The essence of Trump's challenge in Florida was captured by an NBC News-Marist poll of likely voters early this month. It found Biden winning support from 41% of white voters, well above the 32% that Clinton won in 2016, according to exit polls.
The survey also found Biden narrowly ahead of Trump among seniors, with a statistical tie of 49% to 48%. That's a remarkable comedown for Trump, who clobbered Clinton 57% to 40% among Florida voters at least 65 years old.
Trump's ratings in Florida were slightly stronger in a Washington Post-ABC News poll released Wednesday, but still fell short of his 2016 numbers among whites and seniors. The survey found 52% of likely Florida voters disapproved of Trump's response to the coronavirus and 51% had an overall unfavorable view of the president.
The pandemic has dominated the campaign in Florida, where the collapse of tourism has devastated the economy. St. Petersburg Mayor Rick Kriseman, a Democrat, said that by playing down the severity of the threat, Trump had worsened the impact. Since February, more than 500,000 jobs have vanished in Florida, according to the U.S. Bureau of Labor Statistics.
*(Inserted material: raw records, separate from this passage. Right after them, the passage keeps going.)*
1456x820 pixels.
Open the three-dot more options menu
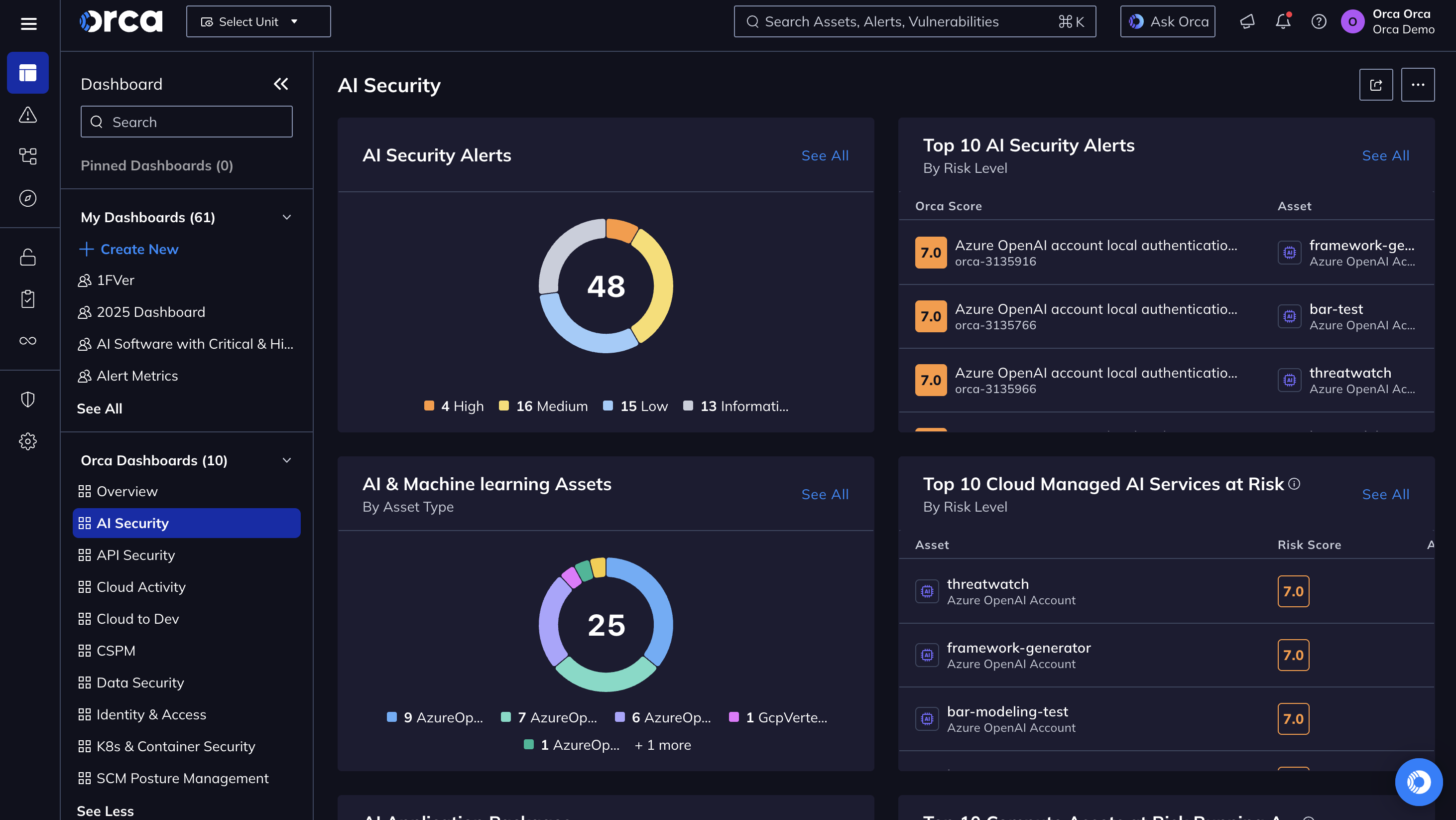click(1418, 85)
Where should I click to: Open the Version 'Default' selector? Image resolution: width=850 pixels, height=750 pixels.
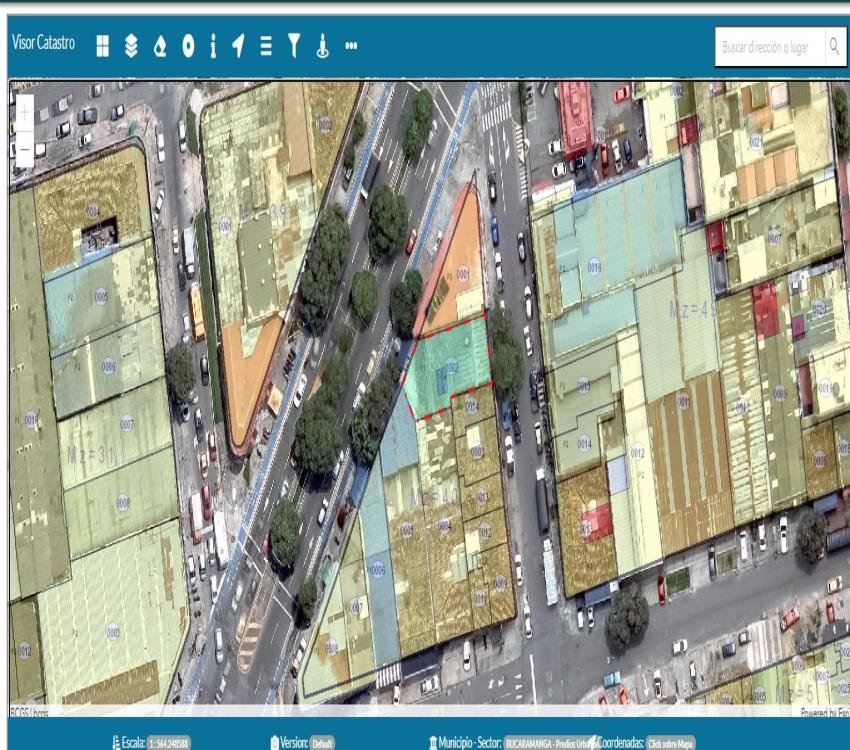point(322,743)
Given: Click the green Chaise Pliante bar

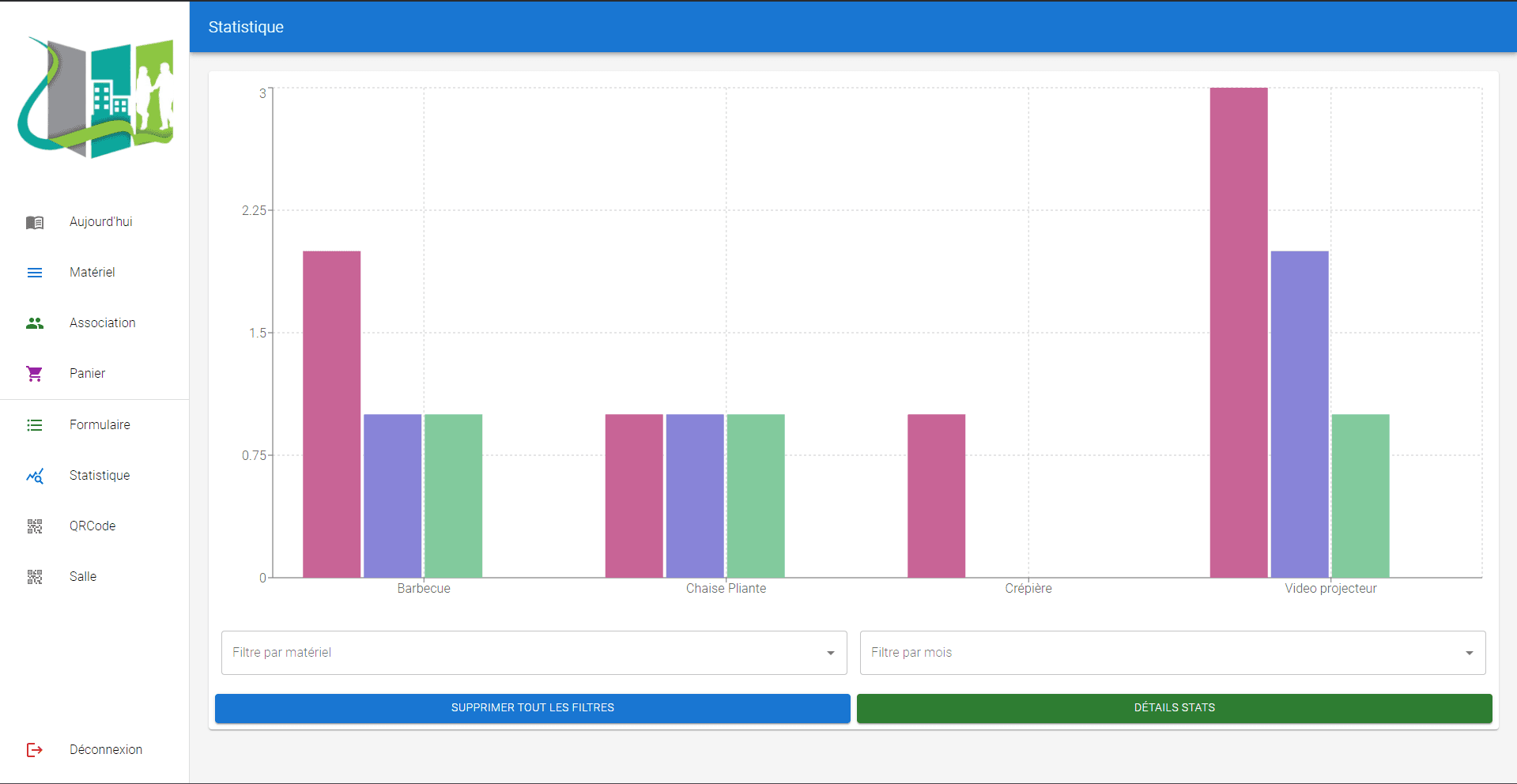Looking at the screenshot, I should 755,496.
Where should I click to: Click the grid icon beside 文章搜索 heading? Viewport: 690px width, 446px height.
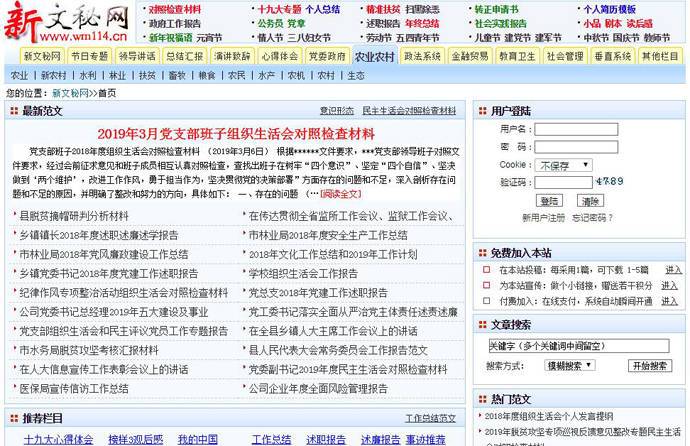482,325
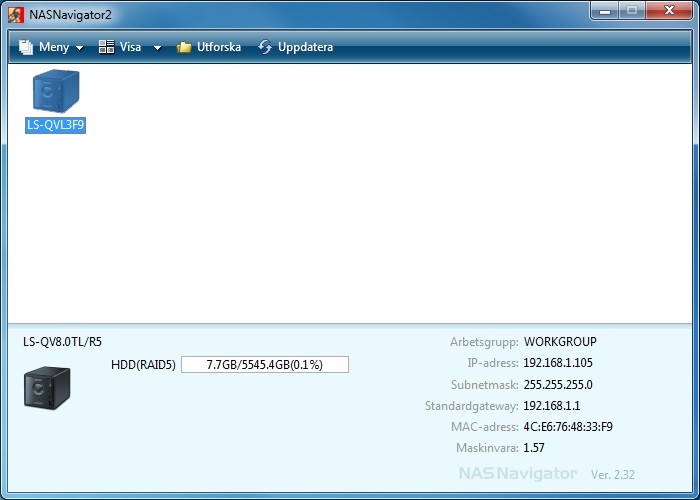Open the Visa menu label
The width and height of the screenshot is (700, 500).
click(130, 47)

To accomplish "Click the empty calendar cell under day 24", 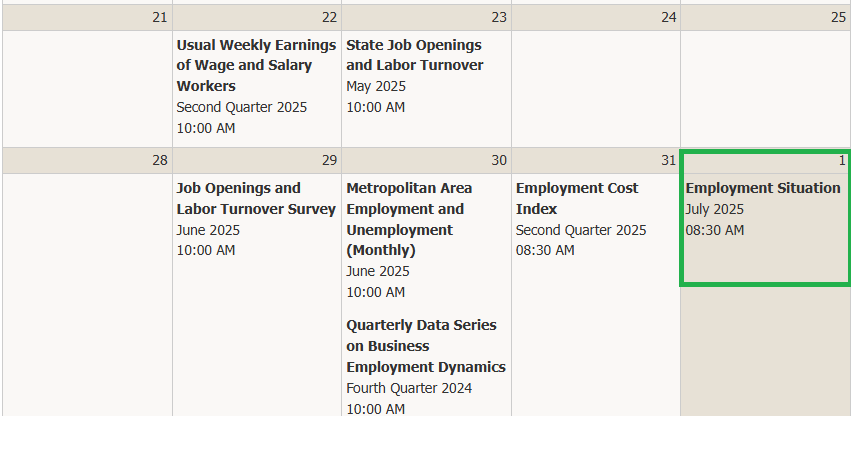I will 596,88.
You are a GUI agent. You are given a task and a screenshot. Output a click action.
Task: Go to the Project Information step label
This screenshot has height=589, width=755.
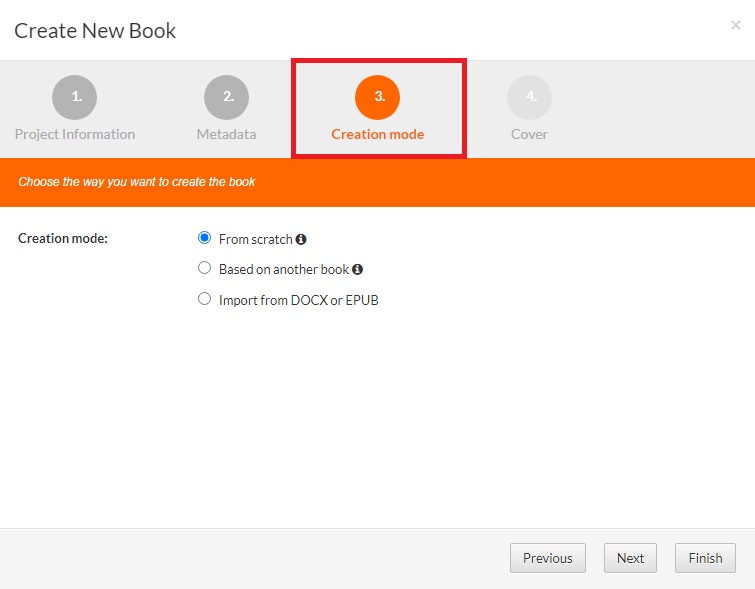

"I lost everything," said Becky Fassett, 48, of Dunedin.
Fassett owned an in-home pet-sitting business for locals when they went on vacation. A staff of seven took care of cats, dogs and more exotic creatures - macaws, bearded dragons, potbellied pigs. The business came to a dead stop in March. Fassett has been unable to get unemployment benefits.
She is furious at Trump for understating the seriousness of COVID-19 and mocking the use of face coverings to stop the spread of a virus he labels with racist nicknames.
"The hatred and the division over a global health crisis - it's just disgusting," she said. "I blame Trump. Everyone wants to talk about their right not to wear a mask. What about my right for you not to kill me?"
Fassett has voted for Democrats and Republicans in presidential races, but disliked both Trump and Clinton, so she went with Libertarian Gary Johnson in 2016. A big advantage for Biden - in Florida and elsewhere - is not being loathed the way Clinton was by some.
Both campaigns are pouring enormous sums of money into Florida, the most populous battleground state. Since the party conventions ended in August, Biden and his allies have spent $39 million on Florida ads, many of them attacking Trump on the pandemic. Trump and his backers have spent $26 million on ads, including some stressing economic recovery and progress toward a vaccine, according to Advertising Analytics, an ad-tracking firm.
In Skalka's case, her opinion of Trump is already set when it comes to COVID-19. What she hopes to sort out is whether Biden would safeguard the veterans benefits of her husband, who served in the Air Force, and the couple's Social Security checks.